The truth is… we must go beyond the text
The truth is that fossil fuel extraction and combustion are the primary drivers of climate change. In recent years—most notably at the 2023 COP in the UAE—the international community successfully anchored the concept of a fossil fuel phase-out (or “transition away”).
This position has been further bolstered by the Advisory Opinion on climate change issued in July by the International Court of Justice (ICJ), the UN's highest court.
The ICJ defined the failure to take appropriate climate action (including investing in production, granting exploration licenses, or providing subsidies) as a legally wrongful act.

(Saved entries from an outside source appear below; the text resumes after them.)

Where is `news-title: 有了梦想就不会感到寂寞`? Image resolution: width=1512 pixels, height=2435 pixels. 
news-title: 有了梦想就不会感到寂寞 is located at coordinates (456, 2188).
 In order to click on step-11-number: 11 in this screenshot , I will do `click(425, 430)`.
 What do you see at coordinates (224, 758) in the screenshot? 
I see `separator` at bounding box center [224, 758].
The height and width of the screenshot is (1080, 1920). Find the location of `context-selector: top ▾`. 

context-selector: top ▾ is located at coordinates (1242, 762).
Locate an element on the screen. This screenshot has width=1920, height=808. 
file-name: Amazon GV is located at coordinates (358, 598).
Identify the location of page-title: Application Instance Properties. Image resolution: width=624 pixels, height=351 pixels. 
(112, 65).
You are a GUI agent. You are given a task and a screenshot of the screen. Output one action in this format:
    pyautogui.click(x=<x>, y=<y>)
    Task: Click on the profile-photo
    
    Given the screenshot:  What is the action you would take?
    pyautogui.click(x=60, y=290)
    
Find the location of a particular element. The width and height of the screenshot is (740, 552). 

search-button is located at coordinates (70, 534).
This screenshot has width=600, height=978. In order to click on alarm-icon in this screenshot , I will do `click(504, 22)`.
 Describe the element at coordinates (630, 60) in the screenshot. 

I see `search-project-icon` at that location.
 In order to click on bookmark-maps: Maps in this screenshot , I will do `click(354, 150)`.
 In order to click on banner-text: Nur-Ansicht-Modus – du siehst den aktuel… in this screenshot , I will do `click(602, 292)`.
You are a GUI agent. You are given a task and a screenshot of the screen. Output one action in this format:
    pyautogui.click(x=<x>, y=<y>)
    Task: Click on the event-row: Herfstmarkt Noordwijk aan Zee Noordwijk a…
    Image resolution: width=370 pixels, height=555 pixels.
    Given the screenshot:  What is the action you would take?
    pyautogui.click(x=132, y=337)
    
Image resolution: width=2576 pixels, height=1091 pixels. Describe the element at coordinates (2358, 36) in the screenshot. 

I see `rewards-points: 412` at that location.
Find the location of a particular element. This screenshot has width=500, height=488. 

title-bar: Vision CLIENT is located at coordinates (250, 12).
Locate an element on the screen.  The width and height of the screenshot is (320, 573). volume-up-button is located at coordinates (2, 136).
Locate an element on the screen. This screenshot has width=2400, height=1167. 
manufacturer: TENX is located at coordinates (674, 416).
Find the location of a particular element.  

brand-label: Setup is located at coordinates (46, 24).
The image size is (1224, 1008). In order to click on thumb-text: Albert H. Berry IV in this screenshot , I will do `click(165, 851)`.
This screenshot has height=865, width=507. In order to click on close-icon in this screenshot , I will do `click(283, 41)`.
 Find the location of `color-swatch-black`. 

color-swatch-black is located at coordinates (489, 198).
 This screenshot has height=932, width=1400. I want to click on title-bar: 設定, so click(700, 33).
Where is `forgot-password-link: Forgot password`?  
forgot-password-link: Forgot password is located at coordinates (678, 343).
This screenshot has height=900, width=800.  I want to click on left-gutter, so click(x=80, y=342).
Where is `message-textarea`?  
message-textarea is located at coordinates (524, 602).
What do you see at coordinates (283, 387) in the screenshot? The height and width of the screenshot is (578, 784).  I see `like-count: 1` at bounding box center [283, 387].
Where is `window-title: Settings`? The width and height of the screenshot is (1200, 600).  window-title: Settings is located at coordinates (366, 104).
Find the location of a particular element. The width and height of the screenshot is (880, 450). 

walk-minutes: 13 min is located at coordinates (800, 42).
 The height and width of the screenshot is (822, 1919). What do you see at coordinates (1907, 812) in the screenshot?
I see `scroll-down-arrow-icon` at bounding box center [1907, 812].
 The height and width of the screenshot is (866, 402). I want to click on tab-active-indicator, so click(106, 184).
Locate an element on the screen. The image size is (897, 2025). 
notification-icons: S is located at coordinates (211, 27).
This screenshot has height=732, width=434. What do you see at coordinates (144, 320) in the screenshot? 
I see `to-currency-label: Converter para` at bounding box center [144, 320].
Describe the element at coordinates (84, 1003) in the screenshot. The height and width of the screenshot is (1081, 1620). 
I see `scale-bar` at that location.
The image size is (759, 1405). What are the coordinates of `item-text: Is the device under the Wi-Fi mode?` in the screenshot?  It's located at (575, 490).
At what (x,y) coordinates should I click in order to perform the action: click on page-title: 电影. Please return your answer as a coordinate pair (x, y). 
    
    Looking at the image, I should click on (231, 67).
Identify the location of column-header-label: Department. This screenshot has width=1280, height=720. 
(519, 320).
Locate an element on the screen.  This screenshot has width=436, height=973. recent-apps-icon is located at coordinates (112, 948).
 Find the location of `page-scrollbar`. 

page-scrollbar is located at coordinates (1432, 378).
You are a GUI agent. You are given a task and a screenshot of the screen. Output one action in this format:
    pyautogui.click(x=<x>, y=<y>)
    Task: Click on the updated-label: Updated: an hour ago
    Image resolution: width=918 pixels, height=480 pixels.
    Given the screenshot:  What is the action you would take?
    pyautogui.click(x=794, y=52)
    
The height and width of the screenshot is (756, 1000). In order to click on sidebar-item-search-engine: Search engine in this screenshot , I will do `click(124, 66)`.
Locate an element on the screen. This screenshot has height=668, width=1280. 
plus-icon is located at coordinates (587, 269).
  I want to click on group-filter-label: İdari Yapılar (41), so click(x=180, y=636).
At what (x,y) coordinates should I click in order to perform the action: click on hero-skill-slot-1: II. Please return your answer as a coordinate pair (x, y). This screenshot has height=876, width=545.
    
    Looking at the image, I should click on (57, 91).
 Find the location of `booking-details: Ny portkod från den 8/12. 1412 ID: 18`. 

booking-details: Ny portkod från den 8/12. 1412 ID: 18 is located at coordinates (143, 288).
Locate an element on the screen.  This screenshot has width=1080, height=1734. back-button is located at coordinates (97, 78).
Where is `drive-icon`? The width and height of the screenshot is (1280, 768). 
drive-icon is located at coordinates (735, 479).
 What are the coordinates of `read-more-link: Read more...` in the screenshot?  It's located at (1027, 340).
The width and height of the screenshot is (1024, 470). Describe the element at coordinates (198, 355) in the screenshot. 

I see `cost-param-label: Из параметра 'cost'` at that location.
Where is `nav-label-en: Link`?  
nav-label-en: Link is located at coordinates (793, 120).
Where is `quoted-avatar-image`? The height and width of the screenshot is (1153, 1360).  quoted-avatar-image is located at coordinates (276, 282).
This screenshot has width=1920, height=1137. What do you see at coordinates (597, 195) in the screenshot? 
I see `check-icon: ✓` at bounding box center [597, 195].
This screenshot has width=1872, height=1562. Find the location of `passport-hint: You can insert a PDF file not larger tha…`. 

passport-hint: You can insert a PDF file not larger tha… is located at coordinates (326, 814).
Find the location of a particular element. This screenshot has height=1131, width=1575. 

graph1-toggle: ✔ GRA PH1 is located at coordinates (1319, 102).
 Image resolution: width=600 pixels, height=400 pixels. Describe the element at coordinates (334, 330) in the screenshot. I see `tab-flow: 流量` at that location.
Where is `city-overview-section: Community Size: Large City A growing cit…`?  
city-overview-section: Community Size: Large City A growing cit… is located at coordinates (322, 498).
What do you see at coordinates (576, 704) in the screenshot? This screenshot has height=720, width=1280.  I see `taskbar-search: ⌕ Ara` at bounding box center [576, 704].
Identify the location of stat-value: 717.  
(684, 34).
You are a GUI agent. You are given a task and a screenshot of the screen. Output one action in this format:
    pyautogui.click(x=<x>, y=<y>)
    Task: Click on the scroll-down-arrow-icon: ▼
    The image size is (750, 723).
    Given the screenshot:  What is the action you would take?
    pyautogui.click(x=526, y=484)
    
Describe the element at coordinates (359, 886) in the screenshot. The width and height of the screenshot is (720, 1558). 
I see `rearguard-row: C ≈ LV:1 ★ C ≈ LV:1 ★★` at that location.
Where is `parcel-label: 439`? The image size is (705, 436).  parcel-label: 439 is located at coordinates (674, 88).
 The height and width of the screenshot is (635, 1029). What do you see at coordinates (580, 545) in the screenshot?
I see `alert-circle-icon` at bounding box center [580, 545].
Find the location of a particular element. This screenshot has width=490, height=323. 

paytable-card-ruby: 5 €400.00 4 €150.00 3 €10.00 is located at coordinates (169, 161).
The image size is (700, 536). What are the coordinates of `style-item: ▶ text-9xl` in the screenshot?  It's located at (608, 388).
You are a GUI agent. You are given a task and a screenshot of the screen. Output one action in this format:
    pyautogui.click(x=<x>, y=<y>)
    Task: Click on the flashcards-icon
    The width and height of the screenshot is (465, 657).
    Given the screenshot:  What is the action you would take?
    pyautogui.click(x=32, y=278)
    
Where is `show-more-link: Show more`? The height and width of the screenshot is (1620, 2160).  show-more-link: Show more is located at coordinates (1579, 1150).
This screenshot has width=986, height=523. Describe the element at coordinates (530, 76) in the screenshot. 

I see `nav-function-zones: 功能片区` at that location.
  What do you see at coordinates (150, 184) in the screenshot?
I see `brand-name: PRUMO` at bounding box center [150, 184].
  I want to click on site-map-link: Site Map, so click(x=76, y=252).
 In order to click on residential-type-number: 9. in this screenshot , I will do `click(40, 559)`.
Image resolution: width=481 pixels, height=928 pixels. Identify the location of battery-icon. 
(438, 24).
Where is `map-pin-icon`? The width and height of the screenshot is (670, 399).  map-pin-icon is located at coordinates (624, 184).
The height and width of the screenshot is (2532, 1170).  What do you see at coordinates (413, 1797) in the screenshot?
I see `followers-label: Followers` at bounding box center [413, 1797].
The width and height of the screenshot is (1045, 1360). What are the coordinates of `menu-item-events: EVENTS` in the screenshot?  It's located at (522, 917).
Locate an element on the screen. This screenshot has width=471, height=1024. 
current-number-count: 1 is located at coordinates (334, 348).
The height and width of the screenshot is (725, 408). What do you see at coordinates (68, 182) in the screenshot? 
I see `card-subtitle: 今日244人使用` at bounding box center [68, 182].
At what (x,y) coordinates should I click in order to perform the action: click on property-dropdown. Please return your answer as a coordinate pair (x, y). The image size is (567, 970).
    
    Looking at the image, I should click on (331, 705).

The logical step to make insufficient NDCs more ambitious is to agree on phasing out fossil fuels. A coalition of countries issued a strong call at COP to develop a comprehensive phase-out roadmap for fossil fuels. To advance this, Colombia and the Netherlands have pledged to organise an international summit in the spring of 2026.
While including a formal decision for the phase-out in the final COP outcome proved impossible, the Brazilian Presidency launched a roadmap under its own mandate to feed into COP31. This is not unprecedented.
Last year, the New Collective's Quantified Goal on Climate Finance faced significant criticism; as a path forward, a $ 1.3 trillion roadmap was devised under the leadership of the COP presidencies.
That report gathered clear recommendations and, crucially, included detailed calls to action for specific country groups, international organisations and other actors—specificity that would not have been possible in a negotiated environment.
Rather than viewing these roadmap processes as mere off-ramps to reach last-minute agreements, we should see them as opportunities to go above and beyond to create momentum. COP30 took place during a difficult time for multilateralism.
As the UNFCCC regime shifts from treaty negotiation to implementation, new methods of generating momentum are required. The climate crisis will only intensify in the coming years; exceeding, even temporarily, the 1.5° goal comes with unprecedented risks for countries and communities. We must leverage every avenue of international cooperation and country leadership available.
The Truth is… we must stand for science
The final truth is... about truth. Multilateral progress is also being slowed by a new surge of anti-science sentiment that extends beyond rhetoric, even to the active defunding of essential earth observation systems necessary to judge the state of the climate system.
While the most vocal anti-science delegations may not all have been physically present in Belém, their ghost was in the corridors.
At one stage, some countries even objected to agreeing that the Intergovernmental Panel on Climate Change represents the best available source for science on climate.
The final message from the Amazon echoes President Lula’s warning delivered during his opening: we must guard against new forms of climate denialism, a war on science, and complacency in the face of the climate crisis - at all levels using all levers.